One huge problem with your argument is the timescale. True, we don't see evidence of other intelligences probing and reporting on us. But you're talking over a 4.5b year timescale for this planet, and we're a very short-lived life form on those timescales. If you wanted to keep tabs on a planet forming you might check it once every 0.5m years. Close investigation might be once every 100,000 years. Why should we expect to see something in the time we have been looking - about 100 years? Or, if you only count the SETI monitoring, about 30 years...
Missed this earlier DG. In a sense you are correct regarding timescales but again, you are with respect, looking at it from the wrong angle. SETI is looking for a needle in a haystack. It hasnt one single candidate signal in nearly 40 years. It hasnt even come close to anything either despite one or two supposed candidates. The 'Wow!' signal is interesting but was never picked up by the second Big Ear sweep just seconds later. It has no standing within the SETI or scientific community.
We shouldnt be looking for alien lifeforms looking for us. There are major flaws with this.
As you say, time. Who in their right mind would observe a planet for half a million years never mind 1, 2 or 3 billion years? That lifeform may not exist much beyond a million years before some catastrophy wipes it out.
In all of space, why would an intelligent lifeform look in this direction for such time?

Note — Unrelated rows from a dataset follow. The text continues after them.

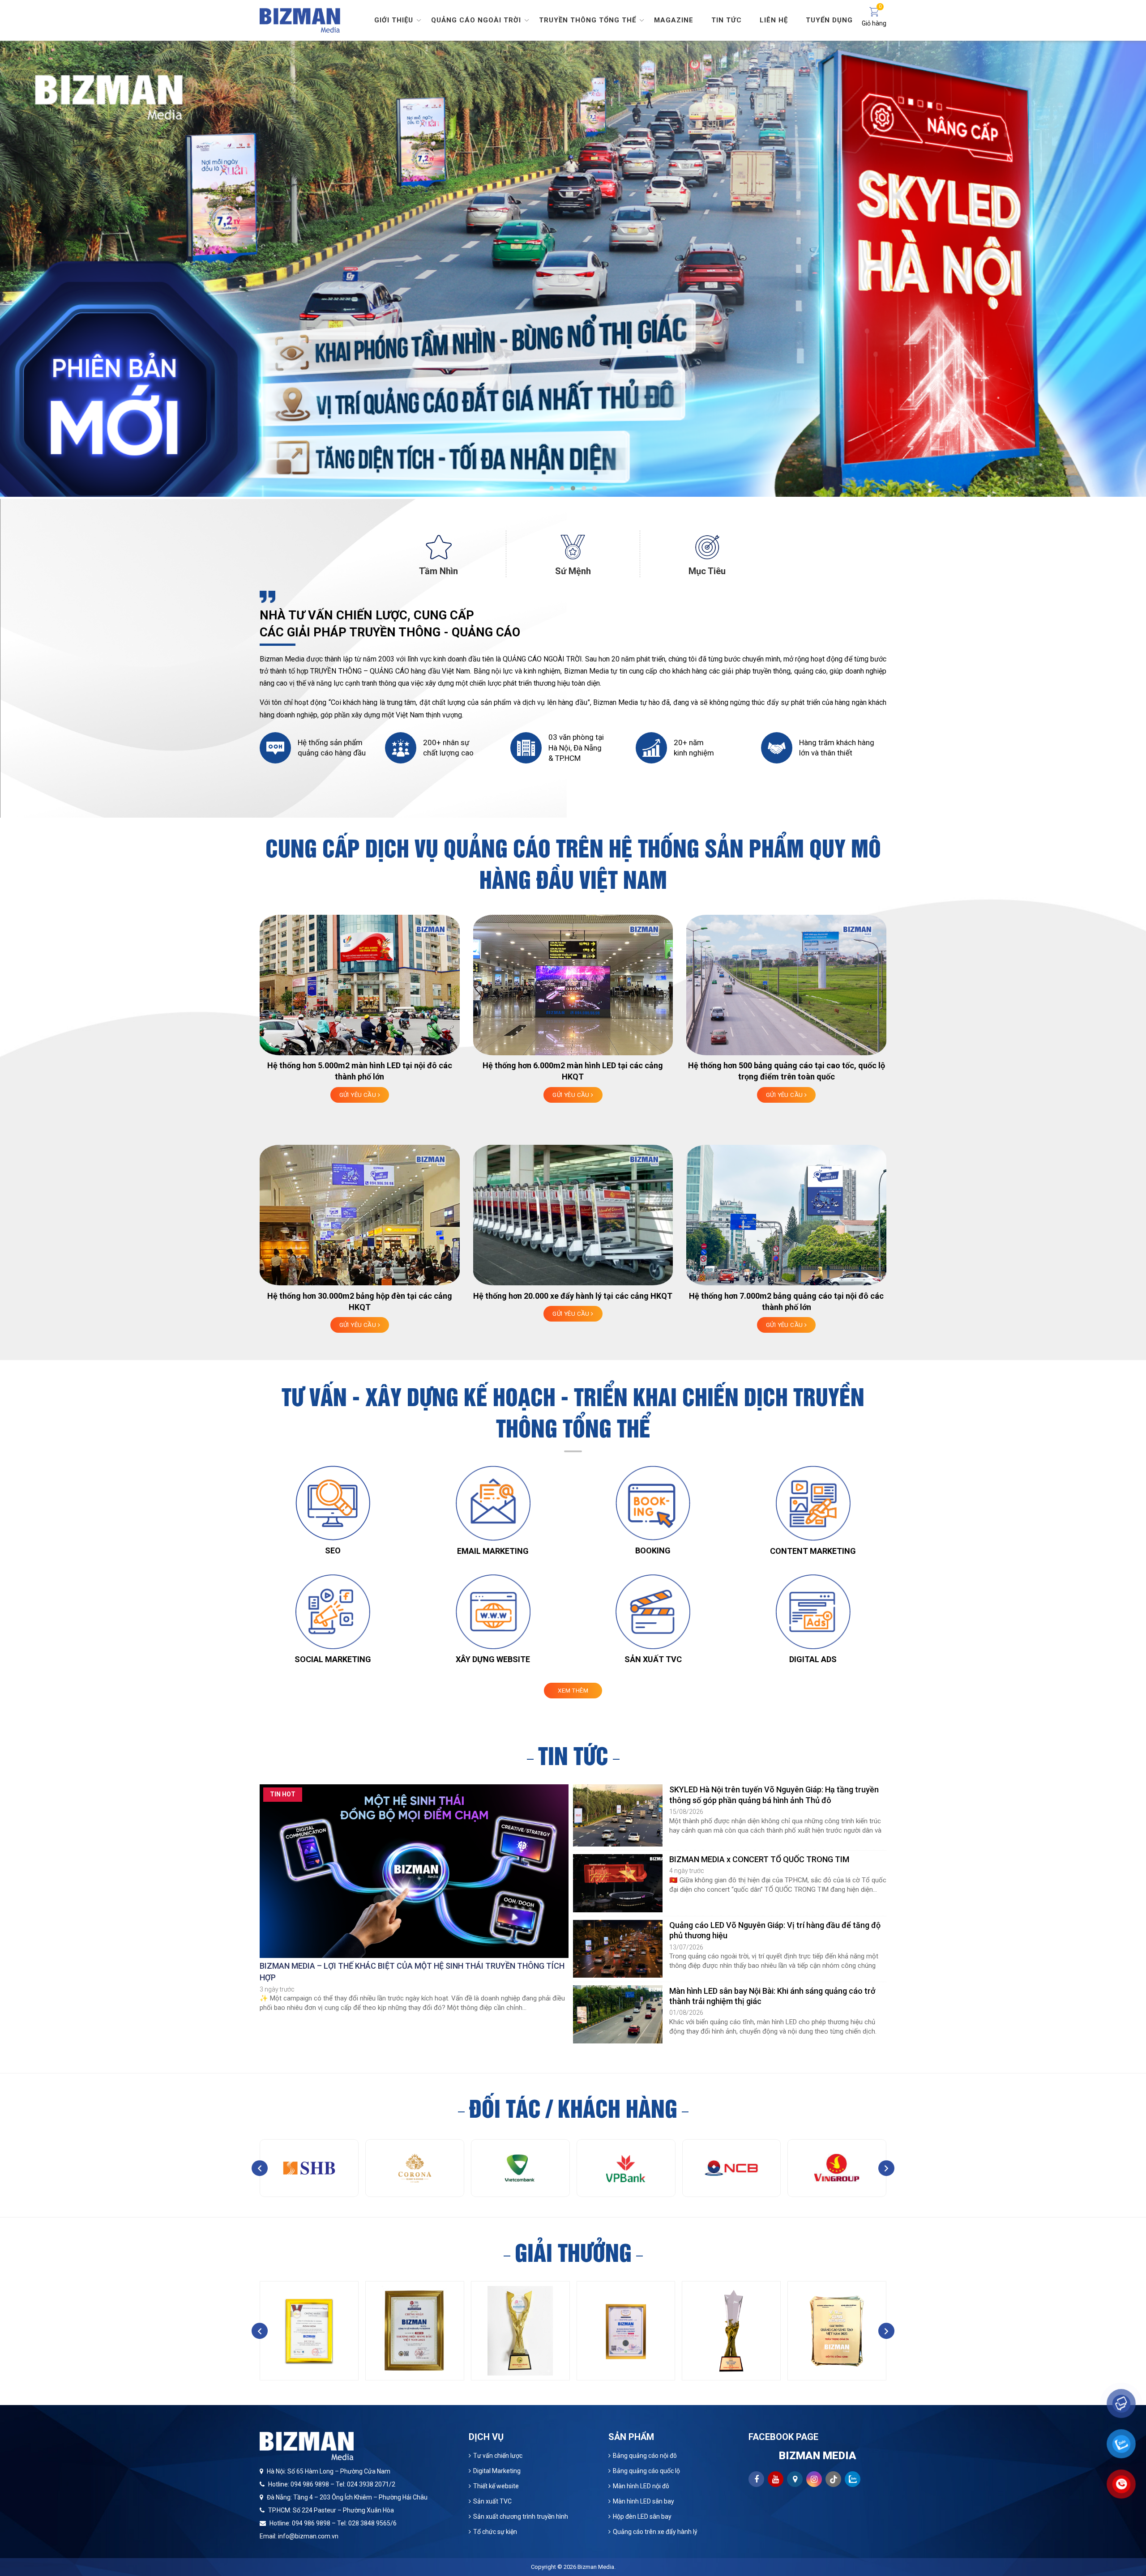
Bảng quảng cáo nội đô (645, 2455)
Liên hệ (774, 20)
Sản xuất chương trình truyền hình (520, 2516)
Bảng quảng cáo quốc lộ (646, 2470)
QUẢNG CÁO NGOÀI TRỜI (542, 659)
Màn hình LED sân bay (643, 2501)
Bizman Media (595, 2566)
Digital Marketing (497, 2470)
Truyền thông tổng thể (587, 20)
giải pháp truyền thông (756, 671)
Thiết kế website (496, 2486)
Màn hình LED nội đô (641, 2486)
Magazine (673, 20)
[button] (551, 488)
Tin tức (726, 20)
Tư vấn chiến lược (497, 2455)
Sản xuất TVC (492, 2501)
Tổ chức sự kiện (495, 2531)
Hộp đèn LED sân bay (642, 2516)
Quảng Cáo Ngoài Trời (476, 20)
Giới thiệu (393, 20)
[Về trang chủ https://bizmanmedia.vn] (300, 19)
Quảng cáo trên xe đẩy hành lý (655, 2531)
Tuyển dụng (829, 20)
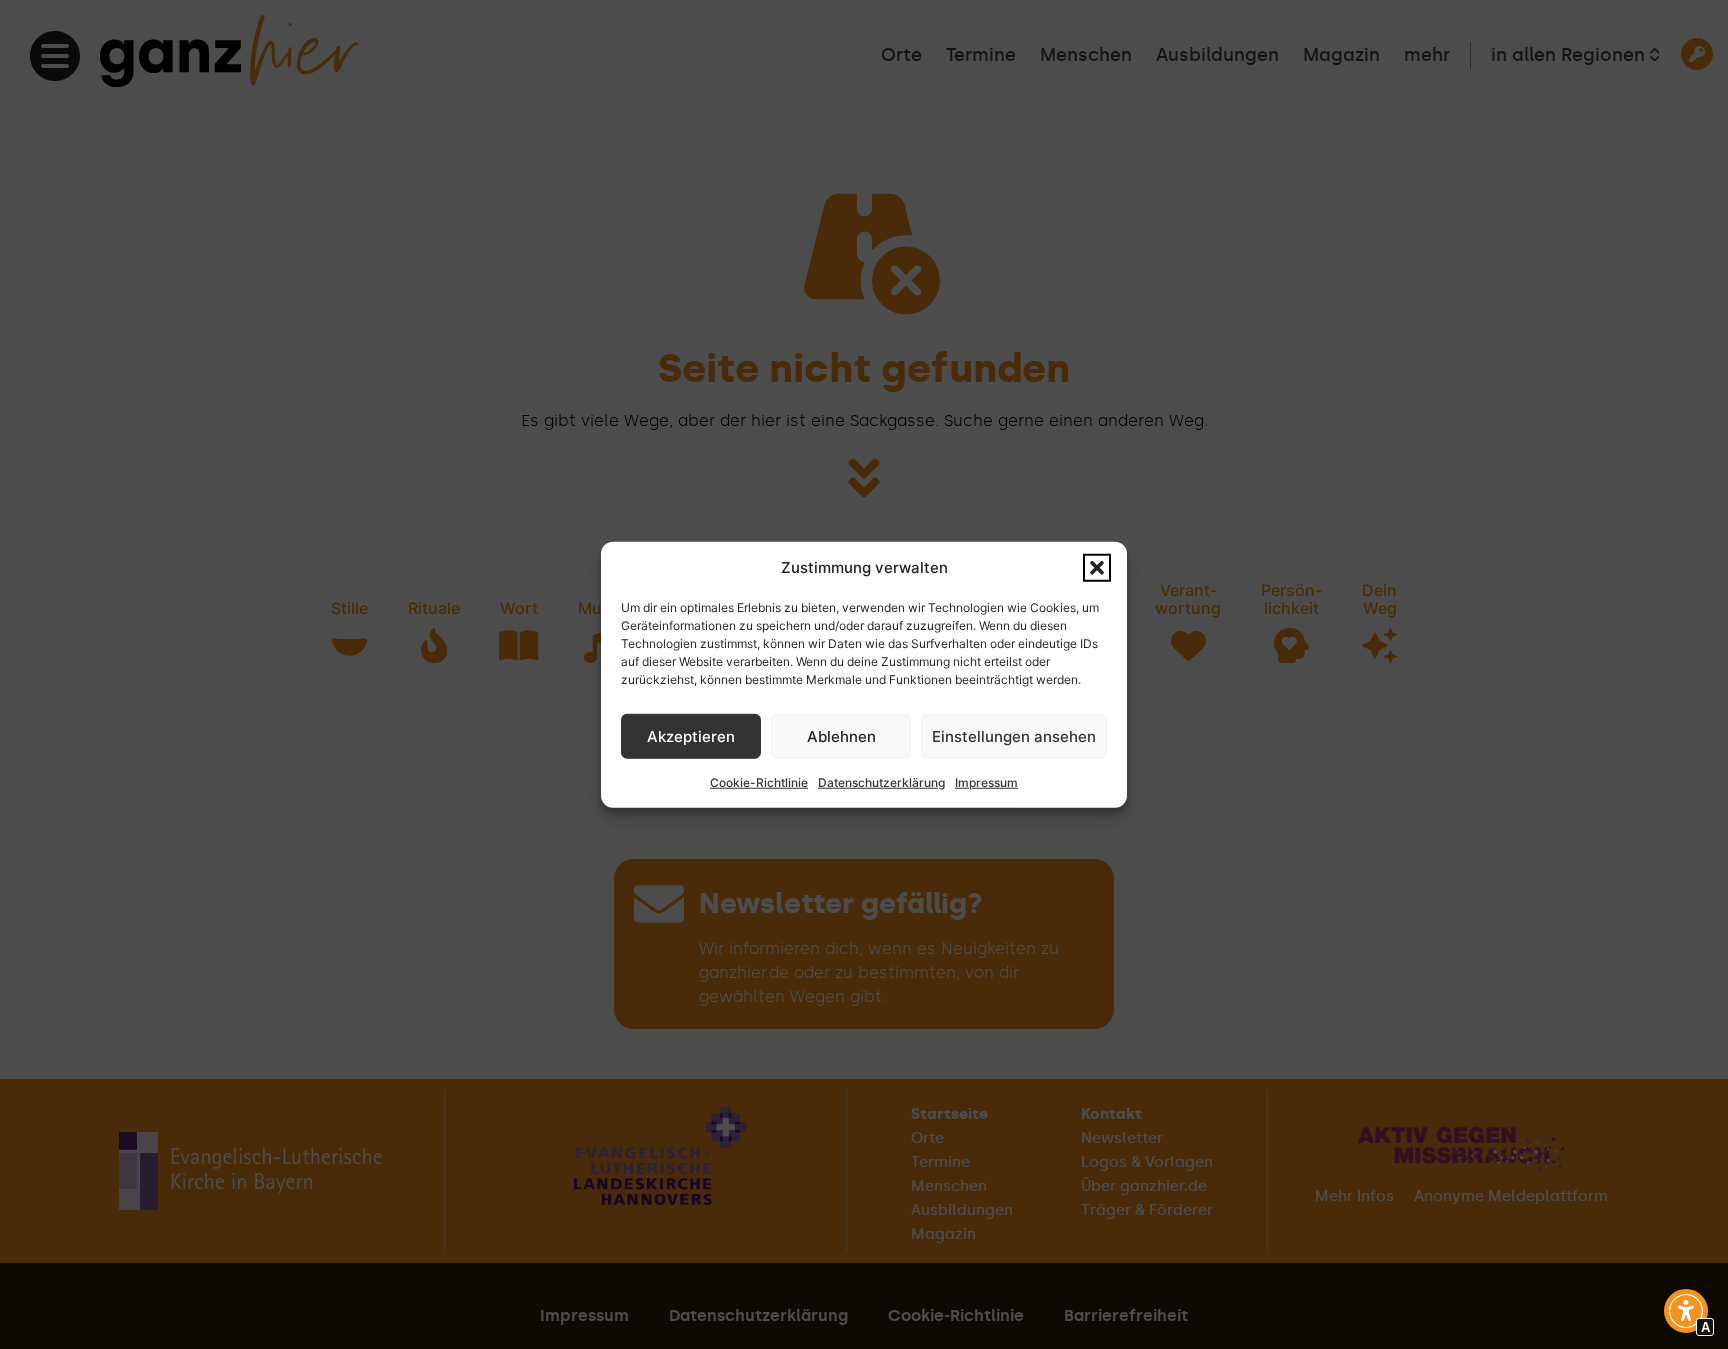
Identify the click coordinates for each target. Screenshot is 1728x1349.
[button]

Then there is the sheer number of stars and potential planets out there. Even we have detected nearly 400 exoplanets. An intelligent lifeform would have better planet hunting techniques so they would find many many more planets. The chances of them spotting earth in that lot would be similar to SETI finding a candidate signal ie virtually none.
We have no technology of note that makes this planet stand out to any intelligence seeking other intelligent lifeforms. It was until recently assumed our radio transmissions would expand beyond the earth at the speed of light. Thus, our earliest radio transmissions should be roughly 100 light years away from us in all directions. However, it transpires the radio and now more powerful tv signals all but disappear into silence at about 5 light years distance.
This is why SETI will
never pick up an alien transmission. Any alien would need to point an incredibly powerful narrow beam transmission in our direction to be detected even at the hydrogen frequency 1420Mhz loved by SETI.
Our approach should be one devoted to looking for alien artefacts since older intelligent life would be more technologically advance. Advanced to the point of making their technology stand out. For example a dyson sphere. A dyson sphere is when a lifeform encases its star and planet's orbit so as to capture all the star's energy. Dyson spheres would be enormous and easy to spot.
Fermi's paradox is that the galaxy is teeming with intelligent lifeforms but where are they? By definitions, many if not most of those lifeforms will be older than us since humans have only been around for a short time. Given the accepted age of the galaxy (roughly 10 billion years), even travelling a sub light speed, one lifeform could colonise the entire galaxy in less than 10 million years.
That gives them plenty of time to repeat the feat many times over. If that had happened, we should easily see evidence of many other intelligent lifeforms either existing now or having existed and died out.
We see neither. The only logical conclusion based on the weight of evidence is, we are the first intelligent lifeform in the galaxy, we are the most technologically advanced lifeform in our galaxy right now.